*** Begin section ***

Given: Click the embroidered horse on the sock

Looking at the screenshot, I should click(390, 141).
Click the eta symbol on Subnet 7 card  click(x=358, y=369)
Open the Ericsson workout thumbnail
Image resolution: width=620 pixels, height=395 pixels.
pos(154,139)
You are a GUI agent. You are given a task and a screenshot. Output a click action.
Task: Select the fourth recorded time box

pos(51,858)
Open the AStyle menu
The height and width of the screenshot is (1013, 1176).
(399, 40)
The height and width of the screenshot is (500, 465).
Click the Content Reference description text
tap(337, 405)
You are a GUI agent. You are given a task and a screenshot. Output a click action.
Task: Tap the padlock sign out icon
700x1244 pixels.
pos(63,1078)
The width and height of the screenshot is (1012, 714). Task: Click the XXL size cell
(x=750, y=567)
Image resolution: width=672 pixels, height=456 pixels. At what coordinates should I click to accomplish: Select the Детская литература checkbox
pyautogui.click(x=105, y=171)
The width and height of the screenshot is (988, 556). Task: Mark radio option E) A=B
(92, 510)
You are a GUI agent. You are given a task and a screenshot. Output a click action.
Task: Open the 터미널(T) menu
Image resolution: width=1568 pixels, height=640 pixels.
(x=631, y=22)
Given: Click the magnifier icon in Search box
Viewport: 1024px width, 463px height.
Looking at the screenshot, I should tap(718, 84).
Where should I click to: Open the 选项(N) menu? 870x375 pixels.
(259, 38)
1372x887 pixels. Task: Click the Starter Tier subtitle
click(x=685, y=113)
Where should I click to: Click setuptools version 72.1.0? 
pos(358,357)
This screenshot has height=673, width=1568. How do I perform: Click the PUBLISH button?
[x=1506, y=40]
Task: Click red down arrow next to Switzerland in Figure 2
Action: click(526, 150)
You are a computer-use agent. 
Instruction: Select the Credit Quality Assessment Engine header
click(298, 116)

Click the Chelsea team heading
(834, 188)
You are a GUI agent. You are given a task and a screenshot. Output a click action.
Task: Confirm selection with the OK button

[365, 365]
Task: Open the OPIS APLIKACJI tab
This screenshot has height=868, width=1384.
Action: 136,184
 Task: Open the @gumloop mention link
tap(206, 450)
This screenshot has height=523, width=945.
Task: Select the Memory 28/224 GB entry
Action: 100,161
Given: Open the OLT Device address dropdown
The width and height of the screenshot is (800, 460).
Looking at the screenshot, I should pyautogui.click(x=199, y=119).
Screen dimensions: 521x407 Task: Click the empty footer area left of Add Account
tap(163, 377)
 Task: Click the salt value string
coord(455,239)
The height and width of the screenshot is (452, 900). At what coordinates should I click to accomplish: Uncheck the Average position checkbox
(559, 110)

*** End section ***

→ **Exercise instructions**: Would you reproduce all the entries exactly?

→ **Expected answer**:
Given: Click the embroidered horse on the sock

Looking at the screenshot, I should click(390, 141).
Click the eta symbol on Subnet 7 card  click(x=358, y=369)
Open the Ericsson workout thumbnail
Image resolution: width=620 pixels, height=395 pixels.
pos(154,139)
You are a GUI agent. You are given a task and a screenshot. Output a click action.
Task: Select the fourth recorded time box

pos(51,858)
Open the AStyle menu
The height and width of the screenshot is (1013, 1176).
(399, 40)
The height and width of the screenshot is (500, 465).
Click the Content Reference description text
tap(337, 405)
You are a GUI agent. You are given a task and a screenshot. Output a click action.
Task: Tap the padlock sign out icon
700x1244 pixels.
pos(63,1078)
The width and height of the screenshot is (1012, 714). Task: Click the XXL size cell
(x=750, y=567)
Image resolution: width=672 pixels, height=456 pixels. At what coordinates should I click to accomplish: Select the Детская литература checkbox
pyautogui.click(x=105, y=171)
The width and height of the screenshot is (988, 556). Task: Mark radio option E) A=B
(92, 510)
You are a GUI agent. You are given a task and a screenshot. Output a click action.
Task: Open the 터미널(T) menu
Image resolution: width=1568 pixels, height=640 pixels.
(x=631, y=22)
Given: Click the magnifier icon in Search box
Viewport: 1024px width, 463px height.
Looking at the screenshot, I should tap(718, 84).
Where should I click to: Open the 选项(N) menu? 870x375 pixels.
(259, 38)
1372x887 pixels. Task: Click the Starter Tier subtitle
click(x=685, y=113)
Where should I click to: Click setuptools version 72.1.0? 
pos(358,357)
This screenshot has height=673, width=1568. How do I perform: Click the PUBLISH button?
[x=1506, y=40]
Task: Click red down arrow next to Switzerland in Figure 2
Action: click(526, 150)
You are a computer-use agent. 
Instruction: Select the Credit Quality Assessment Engine header
click(298, 116)

Click the Chelsea team heading
(834, 188)
You are a GUI agent. You are given a task and a screenshot. Output a click action.
Task: Confirm selection with the OK button

[365, 365]
Task: Open the OPIS APLIKACJI tab
This screenshot has height=868, width=1384.
Action: 136,184
 Task: Open the @gumloop mention link
tap(206, 450)
This screenshot has height=523, width=945.
Task: Select the Memory 28/224 GB entry
Action: 100,161
Given: Open the OLT Device address dropdown
The width and height of the screenshot is (800, 460).
Looking at the screenshot, I should pyautogui.click(x=199, y=119).
Screen dimensions: 521x407 Task: Click the empty footer area left of Add Account
tap(163, 377)
 Task: Click the salt value string
coord(455,239)
The height and width of the screenshot is (452, 900). At what coordinates should I click to accomplish: Uncheck the Average position checkbox
(559, 110)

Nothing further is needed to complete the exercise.